> **Your instructions**:
Copy out the records that appear below, exactly as each one reads.

> **Provided entries**:
++++++++++++++++++++

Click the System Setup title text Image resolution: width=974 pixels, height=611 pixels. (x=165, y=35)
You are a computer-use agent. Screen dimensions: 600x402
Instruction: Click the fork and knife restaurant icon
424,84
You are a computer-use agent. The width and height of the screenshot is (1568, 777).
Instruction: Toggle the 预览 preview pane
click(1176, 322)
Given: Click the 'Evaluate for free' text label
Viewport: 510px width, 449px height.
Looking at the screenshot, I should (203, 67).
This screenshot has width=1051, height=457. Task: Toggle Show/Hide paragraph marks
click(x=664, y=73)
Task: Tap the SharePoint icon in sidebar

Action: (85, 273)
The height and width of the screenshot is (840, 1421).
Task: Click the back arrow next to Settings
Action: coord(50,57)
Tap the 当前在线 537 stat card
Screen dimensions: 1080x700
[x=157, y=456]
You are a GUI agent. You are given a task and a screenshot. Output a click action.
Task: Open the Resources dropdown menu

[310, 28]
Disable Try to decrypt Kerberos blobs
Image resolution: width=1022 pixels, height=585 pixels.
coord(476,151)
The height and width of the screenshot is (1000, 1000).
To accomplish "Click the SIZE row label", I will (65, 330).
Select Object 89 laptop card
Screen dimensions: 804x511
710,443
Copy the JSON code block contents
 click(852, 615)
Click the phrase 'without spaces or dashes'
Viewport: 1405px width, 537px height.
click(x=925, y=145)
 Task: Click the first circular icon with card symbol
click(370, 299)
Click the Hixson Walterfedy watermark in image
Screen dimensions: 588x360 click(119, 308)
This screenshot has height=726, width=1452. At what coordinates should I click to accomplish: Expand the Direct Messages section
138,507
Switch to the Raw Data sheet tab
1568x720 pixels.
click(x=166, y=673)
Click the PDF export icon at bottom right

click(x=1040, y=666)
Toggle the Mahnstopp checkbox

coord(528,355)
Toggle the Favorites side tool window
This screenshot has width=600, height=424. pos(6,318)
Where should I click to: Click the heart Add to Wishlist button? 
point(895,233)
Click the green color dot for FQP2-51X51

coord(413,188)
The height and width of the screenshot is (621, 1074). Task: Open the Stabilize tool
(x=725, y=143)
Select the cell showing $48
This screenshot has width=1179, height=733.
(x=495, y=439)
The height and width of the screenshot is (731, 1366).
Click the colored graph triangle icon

++++++++++++++++++++

> **Solution to this task**:
Click the System Setup title text Image resolution: width=974 pixels, height=611 pixels. (x=165, y=35)
You are a computer-use agent. Screen dimensions: 600x402
Instruction: Click the fork and knife restaurant icon
424,84
You are a computer-use agent. The width and height of the screenshot is (1568, 777).
Instruction: Toggle the 预览 preview pane
click(1176, 322)
Given: Click the 'Evaluate for free' text label
Viewport: 510px width, 449px height.
Looking at the screenshot, I should (203, 67).
This screenshot has width=1051, height=457. Task: Toggle Show/Hide paragraph marks
click(x=664, y=73)
Task: Tap the SharePoint icon in sidebar

Action: (85, 273)
The height and width of the screenshot is (840, 1421).
Task: Click the back arrow next to Settings
Action: coord(50,57)
Tap the 当前在线 537 stat card
Screen dimensions: 1080x700
[x=157, y=456]
You are a GUI agent. You are given a task and a screenshot. Output a click action.
Task: Open the Resources dropdown menu

[310, 28]
Disable Try to decrypt Kerberos blobs
Image resolution: width=1022 pixels, height=585 pixels.
coord(476,151)
The height and width of the screenshot is (1000, 1000).
To accomplish "Click the SIZE row label", I will (65, 330).
Select Object 89 laptop card
Screen dimensions: 804x511
710,443
Copy the JSON code block contents
 click(852, 615)
Click the phrase 'without spaces or dashes'
Viewport: 1405px width, 537px height.
click(x=925, y=145)
 Task: Click the first circular icon with card symbol
click(370, 299)
Click the Hixson Walterfedy watermark in image
Screen dimensions: 588x360 click(119, 308)
This screenshot has height=726, width=1452. At what coordinates should I click to accomplish: Expand the Direct Messages section
138,507
Switch to the Raw Data sheet tab
1568x720 pixels.
click(x=166, y=673)
Click the PDF export icon at bottom right

click(x=1040, y=666)
Toggle the Mahnstopp checkbox

coord(528,355)
Toggle the Favorites side tool window
This screenshot has width=600, height=424. pos(6,318)
Where should I click to: Click the heart Add to Wishlist button? 
point(895,233)
Click the green color dot for FQP2-51X51

coord(413,188)
The height and width of the screenshot is (621, 1074). Task: Open the Stabilize tool
(x=725, y=143)
Select the cell showing $48
This screenshot has width=1179, height=733.
(x=495, y=439)
The height and width of the screenshot is (731, 1366).
Click the colored graph triangle icon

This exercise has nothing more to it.